Garrigós fue la gerente que gestionó los privilegios con los que se movieron los jefes del crimen organizado a los que no hubo más remedio que poner presos. Está claro que su escenario ideal hubiera sido aquel que los mantuviera directamente en libertad. Pero cuando eso no fue posible por la grosería de los delitos y de las pruebas acumuladas en su contra, Garrigós -siguiendo órdenes de la nomenklatura que encabezaba Kirchner- los rodeó de todas las comodidades -desde teléfonos móviles y computadoras hasta televisores y escritorios- para que montaran en la prisión verdaderos “cuarteles generales” desde donde seguían dirigiendo a sus secuaces y decidiendo los operativos de sus bandas, todo solventado por el dinero de los argentinos. Ahora esa práctica se está replicando con la jefa suprema de toda la banda.
Desde la llegada del presidente Milei al gobierno, su ministra de seguridad Patricia Bullrich, se ha propuesto revertir todo ese aquelarre, llevando las cosas al lugar del que nunca deberían haber salido, esto es, a la perogrullada de que los PRESOS ESTAN PRESOS.
Estar preso significa estar privado de la libertad y del ejercicio de derechos que son comunes al resto de los ciudadanos honrados que no han violado la ley. Esta afirmación también parece una redundancia que no debería ni siquiera ser aclarada.

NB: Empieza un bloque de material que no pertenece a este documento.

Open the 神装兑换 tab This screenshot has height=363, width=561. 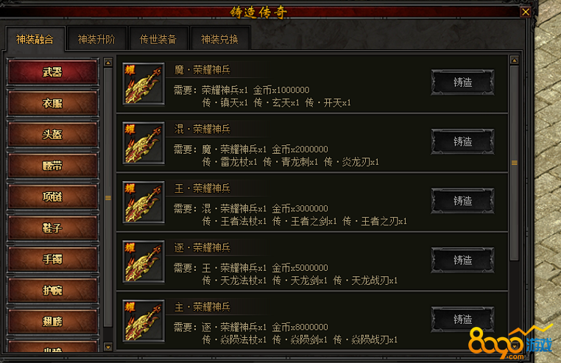tap(219, 39)
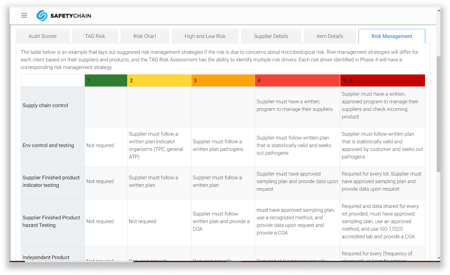
Task: Open the hamburger navigation menu
Action: (x=24, y=15)
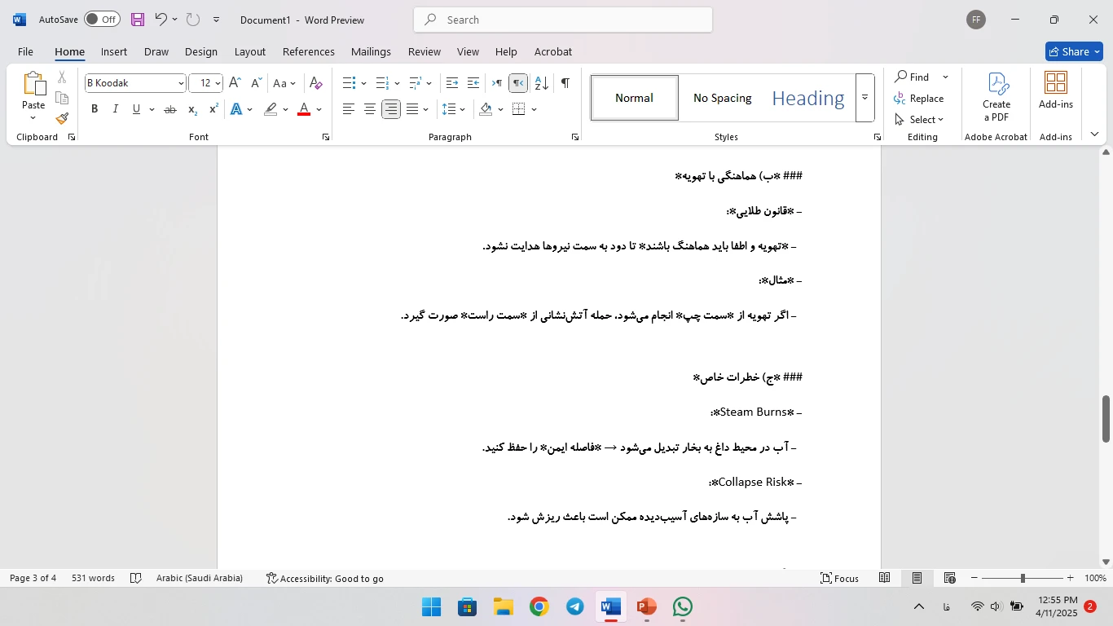Click the zoom slider in status bar
Image resolution: width=1113 pixels, height=626 pixels.
(x=1023, y=578)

Pero parecería que en la Argentina es necesario reafirmar que el agua moja.
Entonces, por un lado el juez que controla la ejecución de la sentencia de Kirchner y, por el otro, el Servicio Penitenciario Federal que depende del Ministerio de Seguridad, deberían CORTAR INMEDIATAMENTE todos los privilegios de los que hace uso y abuso la condenada Cristina Fernández de Kirchner, empezando por el uso del teléfono, redes sociales, internet y otros dispositivos de los cuales estaría privado cualquier delincuente que roba un banco, un supermercado o que mata a un conciudadano por la calle. Tampoco, obviamente, Fernández puede ejercer ningún derecho político porque los mismos fueron abrogados por la sentencia que la condenó. De modo que no puede participar de mitines políticos, convocartorias callejeras debajo de su balcón, ni nada que se le parezca. Lo contrario sería admitir que habría sido correcto que el Gordo Valor saliera a los balcones de su cárcel a dar clase públicas sobre cómo afanar bancos.
NO HAY NINGUNA RAZÓN para que los privilegios de Kirchner se extiendan más allá del que ya debería agradecer con creces y que consiste en la deferencia que se ha tenido con ella para que cumpla su condena en la casa, más allá del terrible daño que le ha propiciado especialmente a aquellos que se debaten con más necesidades en la Argentina de hoy.
El tétrico sistema de haber podido comprar (como mínimo) la voluntad electoral de un sector de la sociedad y (como máximo) incluso una veneración inexplicable, a partir de tirar migajas de soborno (si se las compara con las fortunas que robó ella) a un conjunto humano rodeado de carencias, es lamentable, penoso, vergonzante y debería ser recordado y explicado cada día de nuestra existencia por alguna entidad que se lo proponga.
Pero sea cual sea la suerte de esa sugerencia lo cierto es que su práctica terminó. Ahora deben terminar los privilegios que consiguieron quienes idearon esa transacción inmoral y rastrera. Que lamentablemente parte de nuestro pueblo no haya tenido las claridades necesarias para distinguir lo que no era otra cosa que una forma más de una demagogia del peor orden, será un problema que deberemos analizar y, eventualmente, resolver por separado.
Pero al menos los que llevaron adelante ese plan indigno de humillar a algunos ciudadanos convirtiéndolos en una especie de mercadería comprable apenas por una infinitesimal parte de lo que se robaron, deben pagar COMPLETAMENTE por el crimen que cometieron.
Para que ese pago sea completo no solo deben pasar a la sombra el tiempo establecido en la sentencia sino también desprenderse de cualquier elemento que haga parecer que su presidio es algo que se asemeja más a un Air BnB de vacaciones que a una celda.